Geospatial data typically comes in one of two data models: rasters which are similar to images with a regular grid of pixels whose values represent some spatial phenomenon (e.g. elevation) and vectors which are entities with discrete geometries (e.g. state boundaries). This software, rasterstats
, exists solely to extract information from geospatial raster data based on vector geometries.
Primarily, this involves zonal statistics: a method of summarizing and aggregating the raster values intersecting a vector geometry. For example, zonal statistics provides answers such as the mean precipitation or maximum elevation of an administrative unit. Additionally, functions are provided for point queries, most notably the ability to query a raster at a point and get an interpolated value rather than the simple nearest pixel.
The typical usage of rasterstats functions involves two arguments, a vector and a raster dataset:
>>> from rasterstats import zonal_stats, point_query
>>> stats = zonal_stats('tests/data/polygons.shp', 'tests/data/slope.tif')
>>> pts = point_query('tests/data/points.shp', 'tests/data/slope.tif')
zonal_stats
gives us a list of two dictionaries corresponding to each input polygon:
>>> from pprint import pprint
>>> pprint(stats)
[{'count': 75,
'max': 22.273418426513672,
'mean': 14.660084635416666,
'min': 6.575114727020264},
{'count': 50,
'max': 82.69043731689453,
'mean': 56.60576171875,
'min': 16.940950393676758}]
while point_query
gives us a list of raster values corresponding to each input point:
>>> pts
[14.037668283186257, 33.1370268256543, 36.46848854950241]
The most common use case is having vector data sources in a file such as an ESRI Shapefile or any other format supported by fiona
. The path to the file can be passed in directly as the first argument:
>>> zs = zonal_stats('tests/data/polygons.shp', 'tests/data/slope.tif')
If you have multi-layer sources, you can specify the layer
by either name or index:
>>> zs = zonal_stats('tests/data', 'tests/data/slope.tif', layer="polygons")

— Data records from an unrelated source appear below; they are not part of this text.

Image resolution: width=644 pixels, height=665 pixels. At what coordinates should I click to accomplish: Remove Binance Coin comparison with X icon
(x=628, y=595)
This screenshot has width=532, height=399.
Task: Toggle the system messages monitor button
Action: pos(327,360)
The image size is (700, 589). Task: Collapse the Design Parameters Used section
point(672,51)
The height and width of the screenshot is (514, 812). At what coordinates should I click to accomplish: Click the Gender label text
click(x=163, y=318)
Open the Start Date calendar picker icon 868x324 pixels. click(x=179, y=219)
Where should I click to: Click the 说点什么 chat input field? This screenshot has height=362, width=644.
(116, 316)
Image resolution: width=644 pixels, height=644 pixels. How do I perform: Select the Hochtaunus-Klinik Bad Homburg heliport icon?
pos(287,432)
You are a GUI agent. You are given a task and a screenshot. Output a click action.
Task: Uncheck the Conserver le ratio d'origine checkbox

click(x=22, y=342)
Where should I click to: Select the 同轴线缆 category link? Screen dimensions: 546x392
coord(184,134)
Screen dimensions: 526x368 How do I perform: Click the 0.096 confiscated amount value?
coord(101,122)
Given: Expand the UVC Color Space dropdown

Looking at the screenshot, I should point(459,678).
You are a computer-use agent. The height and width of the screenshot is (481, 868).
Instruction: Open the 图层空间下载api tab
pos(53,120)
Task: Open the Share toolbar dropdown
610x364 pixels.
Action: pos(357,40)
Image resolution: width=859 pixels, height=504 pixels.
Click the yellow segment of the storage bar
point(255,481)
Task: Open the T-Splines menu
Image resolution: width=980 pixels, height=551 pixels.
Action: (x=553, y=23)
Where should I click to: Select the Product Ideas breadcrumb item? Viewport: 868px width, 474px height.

In addition to the basic usage above, rasterstats supports other mechanisms of specifying vector geometries.
The vector argument can be an iterable of GeoJSON-like features such as a fiona source:
>>> import fiona
>>> with fiona.open('tests/data/polygons.shp') as src:
... zs = zonal_stats(src, 'tests/data/slope.tif')
You can also pass in an iterable of python objects that support the __geo_interface__
(e.g. Shapely, ArcPy, PyShp, GeoDjango):
>>> from shapely.geometry import Point
>>> pt = Point(245000, 1000000)
>>> pt.__geo_interface__
{'type': 'Point', 'coordinates': (245000.0, 1000000.0)}
>>> point_query([pt], 'tests/data/slope.tif')
[21.32739672330894]
Strings in well known text (WKT) and binary (WKB) format :
>>> pt.wkt
'POINT (245000 1000000)'
>>> point_query([pt], 'tests/data/slope.tif')
[21.32739672330894]
>>> pt.wkb
'\x01\x01\x00\x00\x00\x00\x00\x00\x00@\xe8\rA\x00\x00\x00\x00\x80\x84.A'
>>> point_query([pt], 'tests/data/slope.tif')
[21.32739672330894]
Any format that can be read by rasterio
is supported by rasterstats
. To test if a data source is supported by your installation (this might differ depending on the format support of the underlying GDAL library), use the rio command line tool:
$ rio info raster.tif
You can specify the path to the raster directly:
>>> zs = zonal_stats('tests/data/polygons.shp', 'tests/data/slope.tif')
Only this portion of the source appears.